India is poised to become the world's third-largest importer by 2050 with a 5.9% share of global imports, following China and the United States (US), according to a new report by the UK'S Department of International Trade.
Currently, India is on the eighth spot on the list of largest importing countries with a 2.8% share. The country will jump to the fourth position by 2030 with a 3.9% share, according to the report titled 'Global Trade Outlook'.
The US's and the EU's share of most import sectors is expected to decline out to 2030 as the growing purchasing power of Asia's middle-class accounts for a rising share of global import demand.
"This change is particularly marked in the food, travel and digital services sectors where larger and increasingly wealthy populations in the Indo Pacific are expected to consume more discretionary goods and services," it noted.
The report further revealed that the world's centre of economic gravity has been shifting eastward for decades - causing trade patterns to shift as it moves.
"Between 2019 and 2050, 56% of global growth is expected to come from the Indo Pacific, compared with a quarter from the EU and North America combined. Growth within the Indo Pacific is also expected to rebalance over time, with South Asia's contribution (driven by India) rising," it added.
China is a major driver of this economic shift as it is expected to become the world's largest economy by 2030 and has already displaced the US in Purchasing Power Parity (PPP) terms (which account for differences in local prices) in the mid-2010s.

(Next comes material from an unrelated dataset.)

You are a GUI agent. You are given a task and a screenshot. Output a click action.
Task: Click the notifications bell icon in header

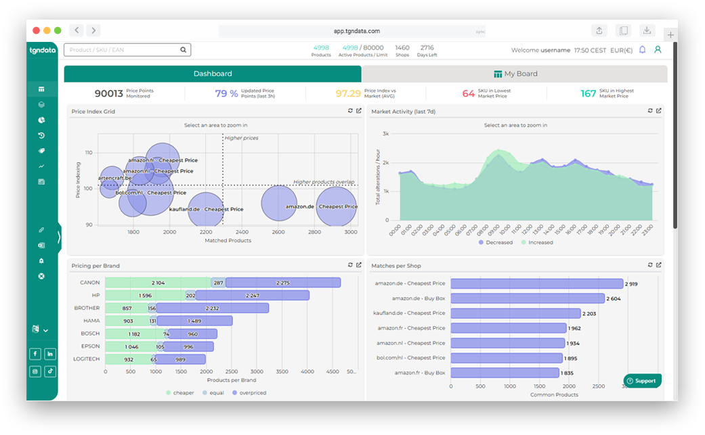642,49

But based on market exchange rates, which are more relevant for trade, "the overtake is expected to happen around 2030 . At that point both countries will account for around 22% of global GDP," the report stated.
It also pegged that India would leap to the third position by 2050 in the ranking of the world's largest economies, following China and the US, with a 6.8% share in global GDP.
Currently, India stands fifth in size of the world's economies with a 3.3% share. The country's GDP is pegged to surpass Germany by 2030 to become the fourth-largest economy.
"The role of emerging economies in the trading system will rise over time, consistent with their growing weight in the global economy," the report noted.
It added that the 'E7 group' of the seven largest emerging economies - China, India, Brazil, Russia, Indonesia, Mexico and Turkey - are expected to equal the G7's share of global import demand by 2050. The E7 grouping comprises the seven richest nations of the world - the US, UK, Canada, France, Germany, Japan, and Italy.
"In the first two decades of this century, labour productivity growth (the main driver of higher living standards) was three times faster on average across the seven largest emerging economies than across the G7," the report said.
As a result, it added, the G7's share of global GDP fell from 65% in 2000 to 46% in 2020, while the 'E7's' share rose from 11% to 28%. Over the next thirty years, labour productivity growth across the E7 is expected to grow at roughly twice the rate of the G7, with the E7 overtaking the G7 in economic size during the 2030s.
"This shift in economic power is likely to mean emerging economies will play a growing role in the global trading system," the report noted.
However, it forewarned that while the emerging economies have significant 'catchup' potential, they also face major challenges - including the need to shift from imitation to innovation to escape the middle-income trap, tackle indebtedness, and rebound from the COVID-19 pandemic.